Directive |
Copy out each of the rows below word for word, leaving out the pictures.

(Item coordinate data)
— start —
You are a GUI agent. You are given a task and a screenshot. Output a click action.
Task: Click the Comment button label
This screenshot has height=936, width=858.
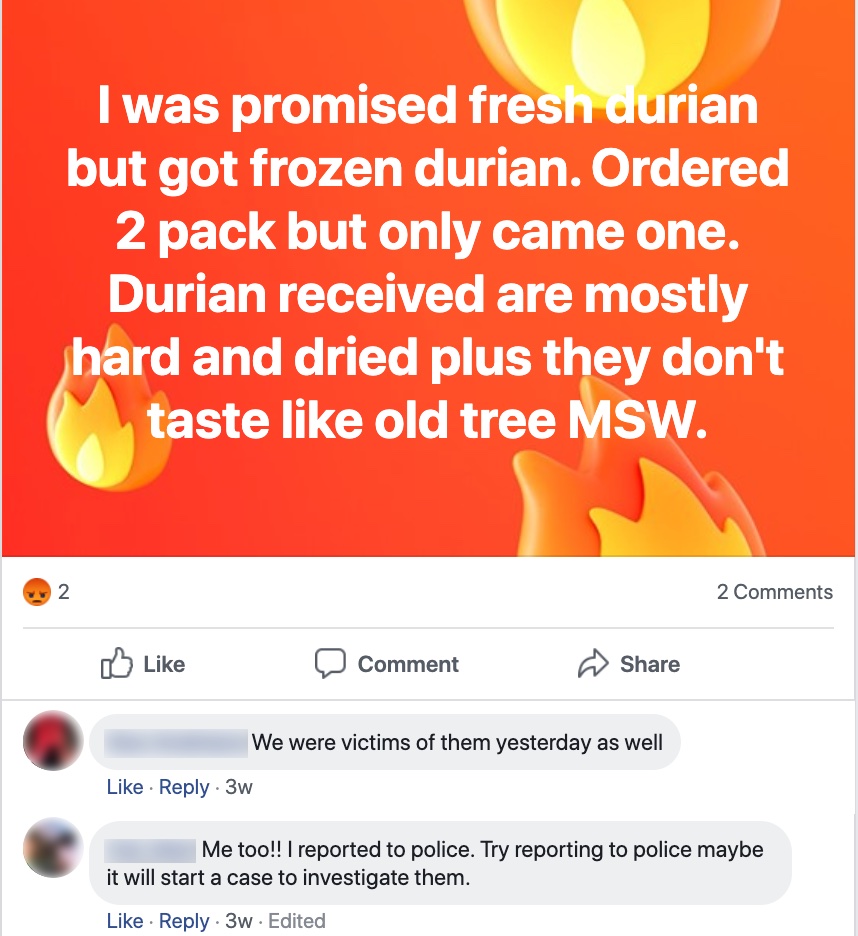(408, 664)
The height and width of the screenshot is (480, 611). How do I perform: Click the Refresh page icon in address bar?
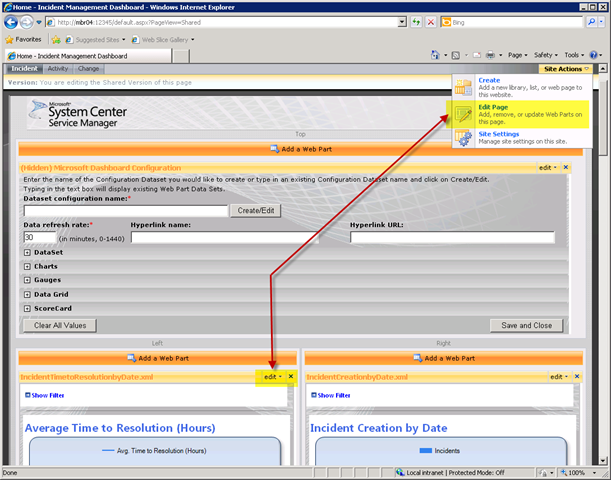click(x=417, y=22)
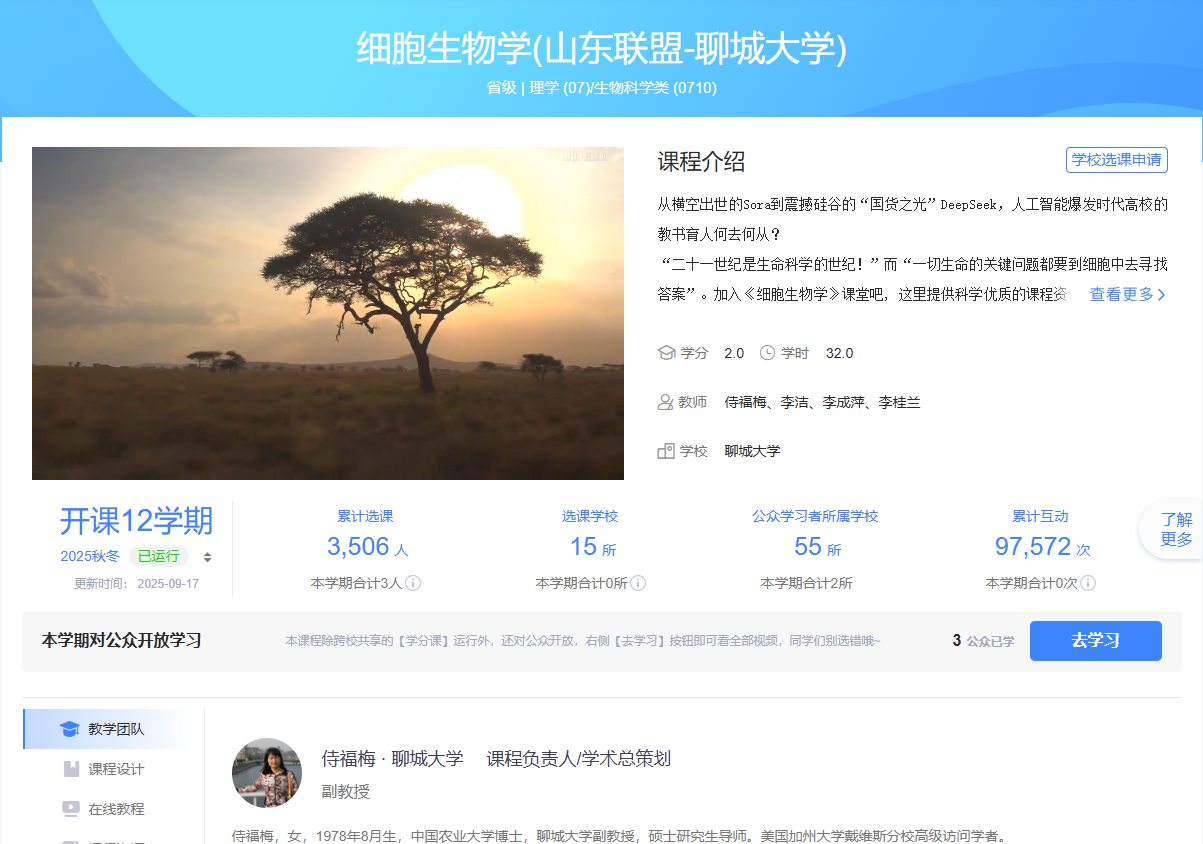Click the info icon beside 本学期合计0所
The height and width of the screenshot is (844, 1203).
638,583
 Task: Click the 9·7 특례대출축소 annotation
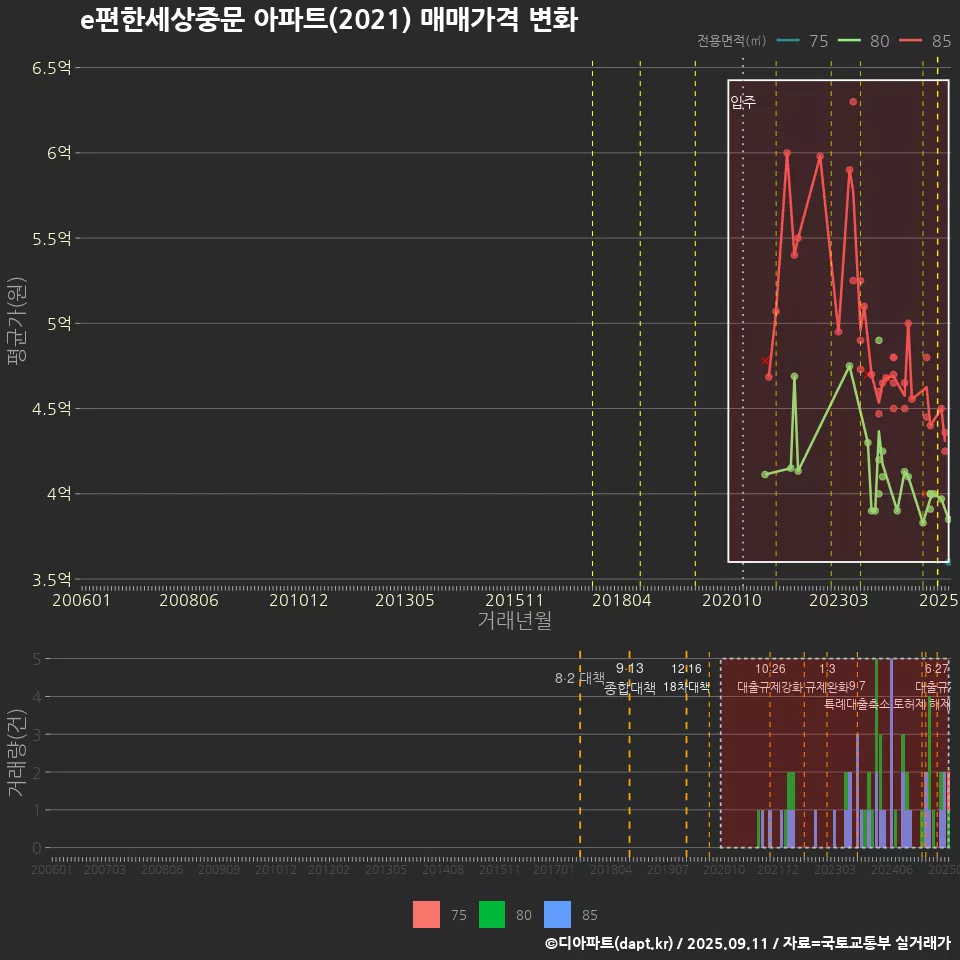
— end —
Task output |
You are a GUI agent. You are given a task and a screenshot. Output a click action.
Task: Click the Comment button label
This screenshot has height=936, width=858.
(408, 664)
The height and width of the screenshot is (480, 611). How do I perform: Click the Refresh page icon in address bar?
click(x=417, y=22)
Click the info icon beside 本学期合计0所
The height and width of the screenshot is (844, 1203).
638,583
 Task: Click the 9·7 특례대출축소 annotation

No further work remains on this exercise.